The results of the study of Raab et al. described the mucosal release of ECP in UC adult patients assessed by intraluminal segmental perfusion of the sigmoid colon and rectum, showing a several-fold increase of ECP when compared to controls. Moreover, ECP was markedly increased in the perfusate and related to the intensity of the inflammatory infiltrations in the mucosa [26].

Pronk-Admiraal et al. described elevated serum ECP concentrations in active UC adult patients compared to inactive ones and controls. Additionally, a decrease in serum ECP concentrations was accompanied by a decrease of blood eosinophil count and C-reactive protein during pharmacological treatment in active UC [27].

The results of our study in IBD children are in concordance with earlier data in adults. They showed that ECP may play a similar role in the pathogenesis of UC and CD both in children and adults.

Our results showed increased serum ECP concentrations in active UC and CD children and adolescents as compared to inactive UC and CD patients and controls, decreasing during the treatment.
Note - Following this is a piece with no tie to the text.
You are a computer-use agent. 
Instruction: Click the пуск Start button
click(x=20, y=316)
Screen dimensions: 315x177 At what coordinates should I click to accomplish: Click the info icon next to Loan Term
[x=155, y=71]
Serum ECP concentrations correlated with the clinical disease activity and with ESR in both UC and CD groups and with the duration of the clinical manifestation in the UC group.

In conclusion, serum ECP concentrations are different among active and inactive IBD patients and healthy children. They correlated with clinical activity of UC and CD and may be a useful inflammatory indicator of disease activity assessment in children with UC and CD, helping to evaluate and monitor the severity of the disease at onset and during the treatment.